| Exercise description |
Carry on the passage about Zimbabwe's 2008 health collapse and cholera epidemic, starting after its final sentence.

| Document passage |
The collapsed economy also meant that most state hospitals were closed by mid 2008. 

Mortuaries had unreliable electricity, and the stench at state hospitals was often bad, particularly in eastern city of Mutare where the city council had to hire a bulldozer to dig a mass grave in order to bury rotting, uncollected corpses of poor people whose families could not afford to bury them.

After extreme political violence aimed at the (MDC) following its victory in the 2008 elections, the second worst cholera epidemic in the world broke out, affecting Harare mainly. 

Water supplies in the bankrupt city had broken down after years of lack of maintenance, and a shortage of cash for purification chemicals resulted in many people digging wells at their homes to find water. 

The very same water however, was often polluted by sewage from the unstable, collapsing sewage system. 

More then 100 000 people then caught cholera, of which about 6 000 died. 

Organisations like Oxfam said the high death rate had some of its roots in the population’s poor nutritional status at that time. 

People died - literally in front of reporters' eyes - day after day, in the crumbling old ‘locations’, particularly in the west of the city where people were drinking water infected with faeces. 

Donors, including churches, put in boreholes while NGOs and MDC MPs went house-to-house, trying to educate people on ways to find clean water, as well as offering families free graves when they were overwhelmed by so many deaths. 

Zanu-PF was nowhere to be seen, but army doctors, Doctors without Borders (MSF) as well as some state and municipal nurses, appalled at what they saw, worked long hours at the emergency cholera clinics set up by donors around the city. 

All this while the State tried to prevent reporters from interviewing victims at emergency cholera treatment centres. 

Staff from the UN’s Office of the Co-ordination of Humanitarian Affairs, from Pretoria also descended upon Harare when the cholera epidemic started and told journalists they were appalled at Zimbabwe’s failed health service.

Some of them were critical of some of their mute, comfortable UN colleagues assigned to Harare, who seldom spoke up about gross human rights abuses which gripped the country for several previous years.

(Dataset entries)
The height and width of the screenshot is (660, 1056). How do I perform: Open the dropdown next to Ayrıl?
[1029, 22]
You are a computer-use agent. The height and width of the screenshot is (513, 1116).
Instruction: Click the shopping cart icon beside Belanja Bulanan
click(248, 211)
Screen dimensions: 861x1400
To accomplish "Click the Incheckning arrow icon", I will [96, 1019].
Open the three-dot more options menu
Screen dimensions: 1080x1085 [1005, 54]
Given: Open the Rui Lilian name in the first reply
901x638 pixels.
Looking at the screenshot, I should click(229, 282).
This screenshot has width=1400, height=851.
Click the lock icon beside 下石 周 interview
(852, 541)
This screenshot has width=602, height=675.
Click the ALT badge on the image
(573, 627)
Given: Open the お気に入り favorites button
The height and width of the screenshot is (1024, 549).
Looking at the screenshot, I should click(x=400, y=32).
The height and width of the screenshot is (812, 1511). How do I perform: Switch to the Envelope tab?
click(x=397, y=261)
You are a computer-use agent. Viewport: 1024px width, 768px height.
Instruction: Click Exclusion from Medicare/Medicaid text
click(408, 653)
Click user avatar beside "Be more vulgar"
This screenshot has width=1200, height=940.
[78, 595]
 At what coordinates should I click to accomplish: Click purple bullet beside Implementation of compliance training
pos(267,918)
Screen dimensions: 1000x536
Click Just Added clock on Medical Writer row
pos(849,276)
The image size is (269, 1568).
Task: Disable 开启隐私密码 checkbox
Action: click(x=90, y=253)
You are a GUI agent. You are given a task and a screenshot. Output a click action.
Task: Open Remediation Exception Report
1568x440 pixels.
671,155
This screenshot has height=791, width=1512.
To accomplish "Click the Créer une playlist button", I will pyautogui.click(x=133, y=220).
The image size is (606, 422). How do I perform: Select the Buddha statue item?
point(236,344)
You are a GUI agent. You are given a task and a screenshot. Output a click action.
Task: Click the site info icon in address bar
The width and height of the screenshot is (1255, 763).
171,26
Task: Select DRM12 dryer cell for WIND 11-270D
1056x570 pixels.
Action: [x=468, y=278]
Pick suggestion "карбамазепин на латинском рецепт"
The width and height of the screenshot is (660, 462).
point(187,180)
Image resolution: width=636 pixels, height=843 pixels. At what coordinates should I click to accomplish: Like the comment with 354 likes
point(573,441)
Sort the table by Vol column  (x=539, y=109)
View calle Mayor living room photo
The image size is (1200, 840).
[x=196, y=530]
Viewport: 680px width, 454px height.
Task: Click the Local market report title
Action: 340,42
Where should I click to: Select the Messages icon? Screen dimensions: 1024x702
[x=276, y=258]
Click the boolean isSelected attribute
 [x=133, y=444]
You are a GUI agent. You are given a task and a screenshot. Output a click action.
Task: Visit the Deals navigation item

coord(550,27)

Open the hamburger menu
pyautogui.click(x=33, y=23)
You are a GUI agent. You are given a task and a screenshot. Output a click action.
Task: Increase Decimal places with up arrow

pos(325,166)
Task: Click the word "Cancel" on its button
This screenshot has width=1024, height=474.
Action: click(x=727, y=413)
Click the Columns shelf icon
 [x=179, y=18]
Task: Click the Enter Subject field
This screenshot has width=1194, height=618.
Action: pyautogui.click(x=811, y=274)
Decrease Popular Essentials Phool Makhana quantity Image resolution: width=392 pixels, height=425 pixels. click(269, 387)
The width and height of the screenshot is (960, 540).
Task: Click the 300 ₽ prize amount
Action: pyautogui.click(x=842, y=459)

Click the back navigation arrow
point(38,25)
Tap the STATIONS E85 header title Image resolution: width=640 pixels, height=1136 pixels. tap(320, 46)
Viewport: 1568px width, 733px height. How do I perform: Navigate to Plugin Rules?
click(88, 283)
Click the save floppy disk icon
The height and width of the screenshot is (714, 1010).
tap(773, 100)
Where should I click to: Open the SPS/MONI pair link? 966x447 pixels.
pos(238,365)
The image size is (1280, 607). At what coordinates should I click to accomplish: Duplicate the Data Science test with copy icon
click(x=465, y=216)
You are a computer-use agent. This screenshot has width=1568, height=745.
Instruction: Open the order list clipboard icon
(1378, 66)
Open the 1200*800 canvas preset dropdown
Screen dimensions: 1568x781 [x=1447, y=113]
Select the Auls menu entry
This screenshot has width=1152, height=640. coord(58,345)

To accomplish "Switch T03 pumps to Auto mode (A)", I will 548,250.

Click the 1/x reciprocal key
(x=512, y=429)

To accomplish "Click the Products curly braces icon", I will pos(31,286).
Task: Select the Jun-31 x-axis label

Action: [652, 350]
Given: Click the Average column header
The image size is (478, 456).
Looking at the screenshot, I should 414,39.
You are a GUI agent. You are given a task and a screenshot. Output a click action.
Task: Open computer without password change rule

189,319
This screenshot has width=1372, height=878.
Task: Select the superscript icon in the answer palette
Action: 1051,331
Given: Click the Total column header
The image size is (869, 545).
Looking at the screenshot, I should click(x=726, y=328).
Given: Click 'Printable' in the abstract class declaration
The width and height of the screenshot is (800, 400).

| Exercise answer |
In 2009, an inclusive government came to power, which included the MDC. At that time most hospitals were closed. 

There were no drugs and women could not give birth in public hospitals. 

The inclusive government attracted many donors who brought in experts to get hospital doors open again and provide drugs for many HIV sufferers, particularly in rural area; as a result, hospitals doors opened again. 

Despite all these efforts, the country's health service remained a cause for concern. 

While life expectancy, maternal deaths and infant mortality rates saw an improvement from 2009 figures, the health system continued falling apart. 

The Parirenyatwa Hospital in Harare, the only teaching hospital, closed down its toilets on the ground floor. 

Three months ago, several nurses at the hospital told Independent Newspapers they had nowhere to live within the hospital any more as toilets were broken down.  

The mortuary was not working properly at that time either. The hospital looks and is, largely derelict. 

Four major hospitals - Harare Central, Parirenyatwa, United Bulawayo Hospitals, and Mpilo Central - all have critical shortages of drugs.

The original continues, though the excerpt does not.